I was just on one for 9 months for depression/anxiety. While on it, my depression and anxiety improved and by the end my general mood was much higher than it had been for at least a year, maybe more. However, I also had side effects: my focus was worse, I couldn’t enjoy the occasional drink, I felt like analytical conversations were harder (I had no awareness of a verbal train of thought, and I couldn’t compose replies at the same time I was listening and processing arguments). Also, having to take a daily medication is a pain in the ass, especially if you have trouble remembering things like bringing your pills with you.
So I stopped, and after re-adjusting my depression and anxiety are worse again. The train of thought is back, and it turns out my brain was using that for unhelpful thoughts. It’s harder to be happy.
Fortunately, I’m looking at this like a fascinating A/B test in software, and I’m back to CBT with a specific focus on “hey, I’m now thinking and doing these unhelpful things, can we address those?” But I’m not sure if that will keep working the next time I get a big dose of life stress, and if I hadn’t stopped and gone “wait a minute, this bullshit is back!” it’d be easy to slide down into old holes.
About three months ago I started on the new migraine drugs, the CGRP inhibitors, and went from ~20 headache days per month to ~2 headache days per month. On paper, the “effect size” of this drug is small, on average only shaving off 1-2 headache days per month for the average recipient. If you dig into the publications, the distribution of responses is roughly Pareto distributed, with most people not responding very much and a relative minority responding quite strongly.
Yet I have heard first-hand accounts of neurologists telling their patients that this drug “barely works” and isn’t even worth trying. I can only assume that they glance at the average effect size and dismiss the drug. This means there are a fraction of their patients who could be almost completely cured by the drug (like me) who are not even getting a chance to try it. Assuming my interpretation of their reasoning is true, this is absolutely maddening. It seems like the most basic understanding of statistics should screen off this kind of mistake.
more things (including people) should be thought of in terms of (nonlinear) dynamical systems. how you feel, and how you’re “doing” is the result of a whole bunch of interconnected terms, like the amount of sleep you got, and how well you cope with adversity, and whatever the hell is going on with your brain chemistry.

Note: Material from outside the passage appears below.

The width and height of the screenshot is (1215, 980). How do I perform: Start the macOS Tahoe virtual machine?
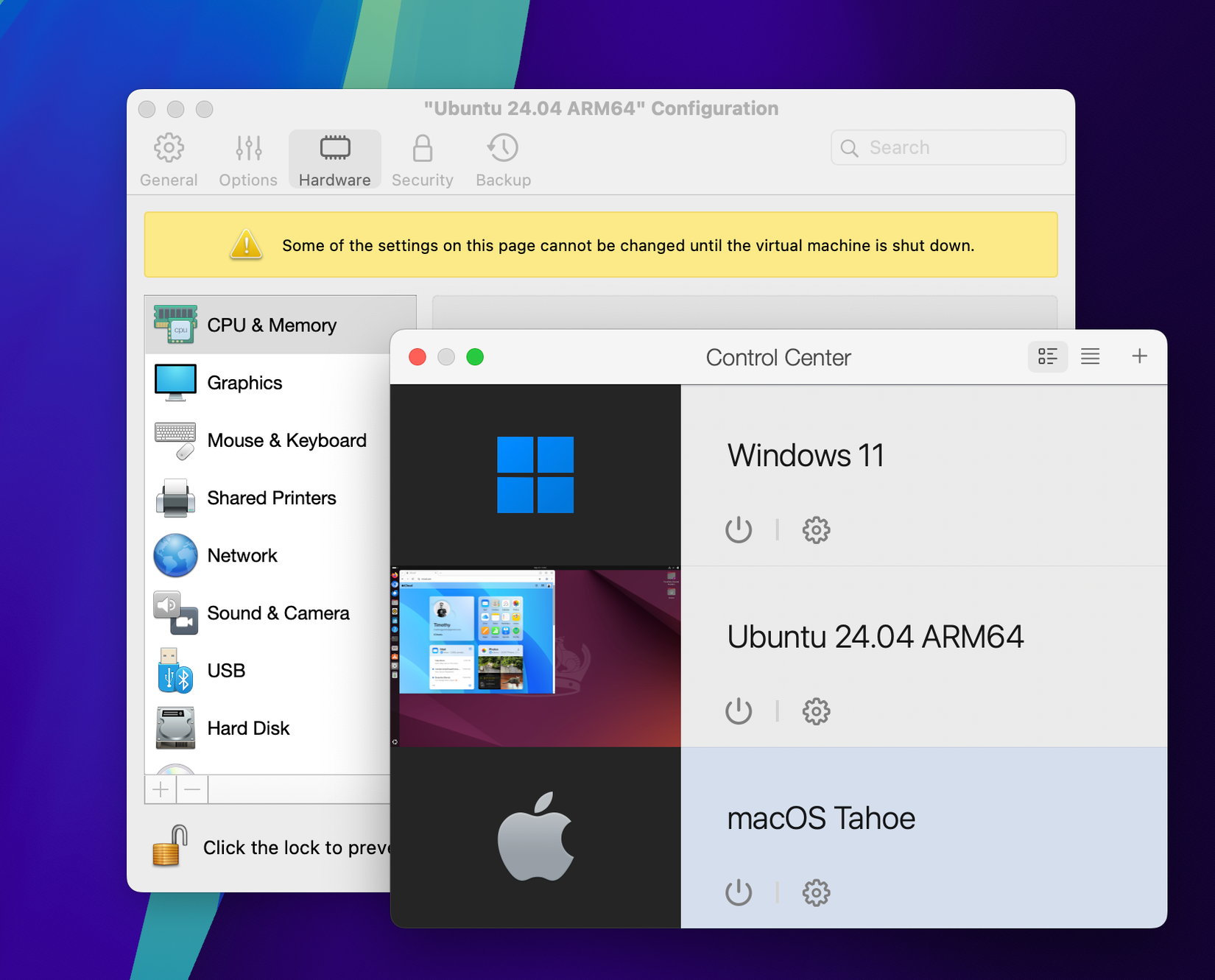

a tiny effect like 10 more minutes of sleep per night isn’t just 10 more minutes of sleep, it’s also a reduction in the daily stress generated by not enough sleep, which allows you more coping budget for other things, which gets you to the end of the day feeling better, which makes it easier to sleep, which…
the sleep meds can be viewed as forcing functions acting on the dynamic system, same as other meds. just pushing a little bit every day in a good direction can get the overall state of the dynamic system to stay in a better region.
Seems like you could test #3 by just looking at the data. If the treatment group has a high standard deviation, you can infer a responders/nonresponders narrative.
… if only the data were public.
Yeah, it seems like we want at least a graph that shows the distribution of effect sizes for individuals, and I’m kind of surprised we don’t have this already, given that this hypothesis seems both fairly obvious and testable.
Are these results that surprising? These drugs have obvious acute effects, but the studies aren’t of the acute effects. I’m not surprised that morphine for chronic back pain scores badly.
I’m not sure about benzos. Is the normal usage ad libitum for panic attacks or daily usage? Is this study daily usage? Elimination of panic attacks is a dramatic effect, but would it show up in the HAM-A?